Enter Hilda Kean — historian, educator, and tour guide. Hilda runs what she calls “alternative guided walks around London,” centering around animals. (When she’s not traipsing around London doing that, she is busy devising and teaching courses on animal-human history.) Hilda’s upcoming walking tours of the city look absolutely fascinating, and include:
- Animal Pasts in Hyde Park — a fundraiser for Hillside Animal Sanctuary — “Hyde Park is not just a site of human demonstrations and concerts. It is a space in which animals have also lived, died and been remembered — and not only at the Animals in War memorial in Park Lane. This walk of two and a half hours will offer a different way of seeing this part of London.”— AND —
- Animal Pasts in London Today — “Alongside our human ancestors, animals have created the physical and cultural landscape of London as it exists today. In this walk of two and a half hours, we will be looking at traces left by cattle, horses, dogs and cats – and their human companions. Skirting the city, this walk will offer a different way of seeing London.”

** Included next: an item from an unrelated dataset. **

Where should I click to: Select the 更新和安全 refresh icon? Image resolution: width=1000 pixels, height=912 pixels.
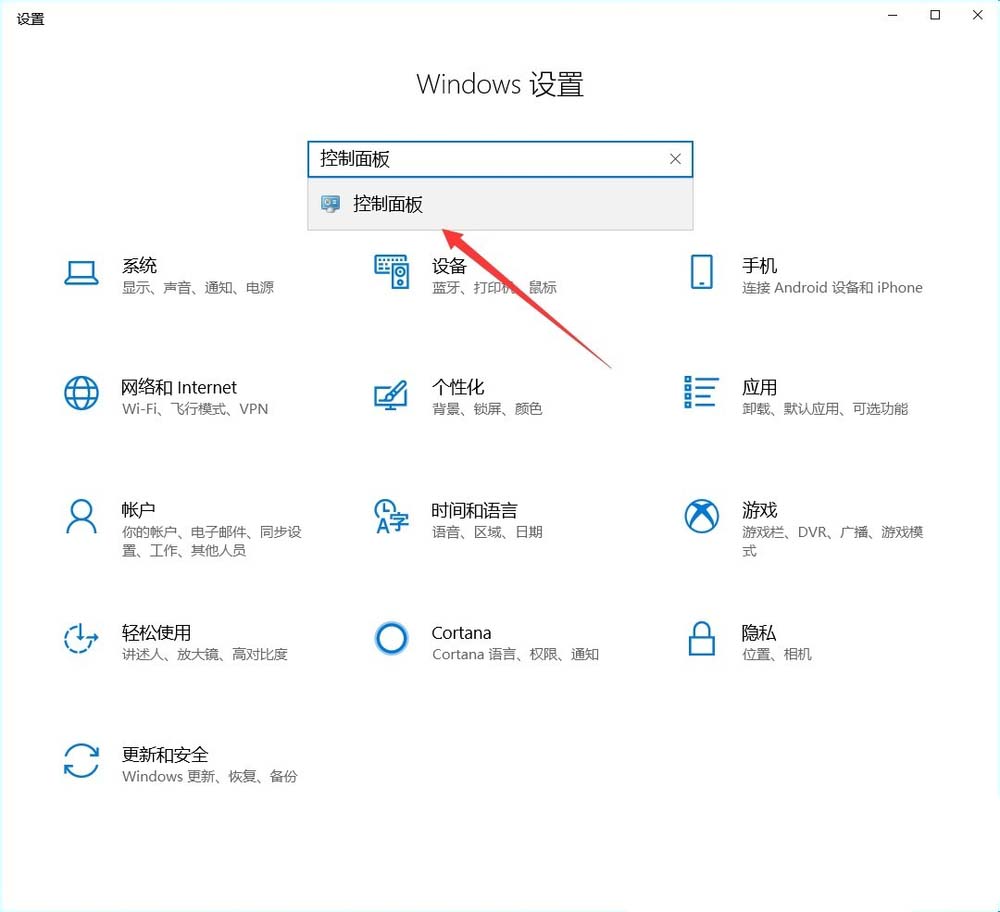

(You won’t be surprised to learn that companion animals are indeed allowed on these tours. Despite being separated by an ocean, our dog, Rose, is relieved.)
How completely cool is this?! Anyone want to jump on a plane to London with me?
Or, better yet, creating and leading walking tours like these — those which center around animals in history, and other pro-animal causes — might be a perfect project for those with a penchant for history, community organizing, and public speaking. You might even fold in some leafleting time to your tour — why not? (Go from panicked to empowered.) Seeing the world — or even your city — through the lens of animal rights is, as Hilda puts it, “a different way of seeing.”